Escuela Nacional Superior de Oficiales de Policía en Cannes-Écluse. Dieciocho meses de formación. Procedimientos. Métodos de investigación. Sociología del conocimiento… Primera de su promoción, Anaïs pudo elegir en primer lugar su destino. Se decidió por una comisaría estándar, en Orleans, para trabajar en la calle. Luego solicitó Burdeos. La ciudad donde estalló el escándalo. Donde su nombre fue arrastrado por el barro. Nadie comprendió aquella elección.

Y, sin embargo, era muy sencillo.

Quería demostrarles que no les tenía miedo.

Y mostrarle a él que ella ahora estaba del lado de la justicia y de la verdad.

Físicamente, Anaïs ya no era la misma. Se había cortado el pelo. Solo vestía tejanos, pantalones de lona, cazadoras de cuero y botas militares. Tenía cuerpo de atleta, de corta estatura pero musculado y rápido. Su manera de hablar, las palabras y el tono se habían endurecido. Sin embargo, y a pesar de sus esfuerzos, seguía siendo una joven cristalina, de piel muy blanca, grandes ojos sorprendidos, que siempre parecía recién salida de un cuento de hadas.

Mejor.

¿Quién iba a desconfiar de una oficial de policía con aspecto de muñeca?

En cuanto a los tíos, a su regreso a Burdeos, Anaïs se lanzó a una búsqueda infructuosa. A pesar de sus aires de matona, buscaba un hombro sólido donde apoyarse. Un cuerpo musculoso que le diera calor. Dos años más tarde, aún no lo había encontrado. Ella, que había sido una fría seductora en la época de las veladas pijas, la jewish princess inaccesible, ya no atraía a ningún hombre. Y si alguna vez algún candidato caía en sus redes, no lograba retenerlo.

¿Era por su aspecto? ¿Por sus neurosis, que se colaban en su manera de hablar, en sus gestos demasiado nerviosos, en sus miradas intermitentes? ¿Por su profesión, que atemorizaba a todo el mundo? Cuando se hacía estas preguntas, se respondía encogiéndose de hombros. De todas formas, ya era demasiado tarde para cambiar. Había perdido su femineidad como se pierde la virginidad: sin esperanza de recuperarla.

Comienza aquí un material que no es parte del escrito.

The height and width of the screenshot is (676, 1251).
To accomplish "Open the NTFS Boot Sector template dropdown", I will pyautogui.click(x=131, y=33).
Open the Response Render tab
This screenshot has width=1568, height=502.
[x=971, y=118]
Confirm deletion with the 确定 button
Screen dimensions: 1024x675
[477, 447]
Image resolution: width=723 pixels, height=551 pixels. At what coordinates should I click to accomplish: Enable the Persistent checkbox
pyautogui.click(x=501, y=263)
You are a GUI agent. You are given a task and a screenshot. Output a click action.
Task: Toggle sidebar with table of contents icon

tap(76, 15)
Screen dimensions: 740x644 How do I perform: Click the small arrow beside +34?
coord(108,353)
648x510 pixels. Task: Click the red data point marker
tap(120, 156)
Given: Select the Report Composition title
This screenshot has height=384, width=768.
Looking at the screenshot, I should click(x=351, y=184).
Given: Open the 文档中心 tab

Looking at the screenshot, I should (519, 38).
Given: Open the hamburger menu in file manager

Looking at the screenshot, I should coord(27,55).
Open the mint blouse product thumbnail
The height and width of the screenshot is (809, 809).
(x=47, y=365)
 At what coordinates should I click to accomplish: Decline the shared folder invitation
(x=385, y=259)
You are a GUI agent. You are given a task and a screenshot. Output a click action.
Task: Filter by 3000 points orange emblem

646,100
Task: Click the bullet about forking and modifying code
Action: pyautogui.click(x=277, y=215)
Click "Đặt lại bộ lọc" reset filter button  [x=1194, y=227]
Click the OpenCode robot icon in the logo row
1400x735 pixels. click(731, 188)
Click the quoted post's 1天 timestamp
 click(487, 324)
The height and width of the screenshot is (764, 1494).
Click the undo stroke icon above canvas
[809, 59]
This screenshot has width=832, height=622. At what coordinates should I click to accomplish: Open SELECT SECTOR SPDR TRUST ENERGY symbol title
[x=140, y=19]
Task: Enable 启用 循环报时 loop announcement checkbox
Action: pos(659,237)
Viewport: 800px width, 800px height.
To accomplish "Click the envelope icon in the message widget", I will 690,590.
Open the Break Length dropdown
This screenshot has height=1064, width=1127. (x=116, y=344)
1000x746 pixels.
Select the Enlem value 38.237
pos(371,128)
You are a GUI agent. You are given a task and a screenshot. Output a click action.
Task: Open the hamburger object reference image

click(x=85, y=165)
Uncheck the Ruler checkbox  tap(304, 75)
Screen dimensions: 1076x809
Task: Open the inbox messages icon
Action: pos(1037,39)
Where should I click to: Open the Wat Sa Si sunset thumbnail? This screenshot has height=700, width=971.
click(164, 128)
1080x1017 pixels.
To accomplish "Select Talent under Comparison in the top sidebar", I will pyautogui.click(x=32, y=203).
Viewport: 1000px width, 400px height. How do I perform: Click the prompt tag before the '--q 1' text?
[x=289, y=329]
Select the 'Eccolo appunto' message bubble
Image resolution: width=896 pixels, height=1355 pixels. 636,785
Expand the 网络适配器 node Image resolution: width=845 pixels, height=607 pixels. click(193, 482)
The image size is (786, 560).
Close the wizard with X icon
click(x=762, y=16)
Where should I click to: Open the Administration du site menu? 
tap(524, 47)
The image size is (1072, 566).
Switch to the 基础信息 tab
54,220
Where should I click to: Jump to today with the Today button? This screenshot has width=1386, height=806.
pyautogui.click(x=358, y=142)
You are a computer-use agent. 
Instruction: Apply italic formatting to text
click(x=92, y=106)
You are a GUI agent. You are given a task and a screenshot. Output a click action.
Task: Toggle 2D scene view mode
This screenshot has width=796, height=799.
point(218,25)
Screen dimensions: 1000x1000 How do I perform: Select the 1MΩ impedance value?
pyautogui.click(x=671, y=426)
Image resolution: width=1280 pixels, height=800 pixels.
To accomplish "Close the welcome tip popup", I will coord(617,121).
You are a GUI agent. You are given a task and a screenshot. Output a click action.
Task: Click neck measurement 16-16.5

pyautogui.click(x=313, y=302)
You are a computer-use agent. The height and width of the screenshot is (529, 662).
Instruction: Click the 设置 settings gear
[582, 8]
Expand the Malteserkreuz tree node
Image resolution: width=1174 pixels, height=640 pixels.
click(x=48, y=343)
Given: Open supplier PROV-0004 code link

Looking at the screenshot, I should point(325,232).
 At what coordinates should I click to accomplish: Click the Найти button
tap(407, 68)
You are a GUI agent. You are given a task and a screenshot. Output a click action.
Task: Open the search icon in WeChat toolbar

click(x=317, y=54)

En la actualidad, estaba en su período Meetic.

Tres meses de citas de mierda, de conversaciones estériles con gilipollas de tomo y lomo, para unos resultados nulos y siempre humillantes. Salía de cada historia un poco más consumida, un poco más abatida por la crueldad masculina. Buscaba compañeros y cosechaba enemigos. Tenía en mente El diario de Noa y se encontraba con Doce del patíbulo.

Alzó la vista. Las lágrimas se habían secado. Ahora escuchaba «Right Where It Belongs», de Nine Inch Nails. Entre la bruma, las gárgolas de la catedral la observaban. Esos monstruos de piedra le recordaban a esos hombres escondidos detrás de sus pantallas, que la acechaban y la seducían con mentiras. Estudiantes de Medicina que en realidad eran repartidores de pizza. Emprendedores que cobraban el paro. Solteros en busca de su media naranja cuya esposa esperaba el tercer hijo.

Gárgolas.

Diablos.

Traidores…

Hizo girar la llave de contacto. El Valium había hecho efecto. Sin embargo, volvía a sentir sobre todo cólera y, con ella, odio. Unos sentimientos que la estimulaban más que cualquier droga.

Al poner en marcha el coche, recordó el acontecimiento más importante de la noche. Un hombre había asesinado a un inocente en su ciudad y le había clavado una testuz de toro en la cabeza. Se sentía ridícula con sus preocupaciones de chica frívola. Y loca por pensar en ellas mientras un asesino andaba suelto por las calles de Burdeos.

Apretando los dientes, tomó la dirección de la rue François de Sourdis. Por una vez, no había perdido la noche.

Tenía un cadáver.

Y siempre era mejor que un gilipollas vivo.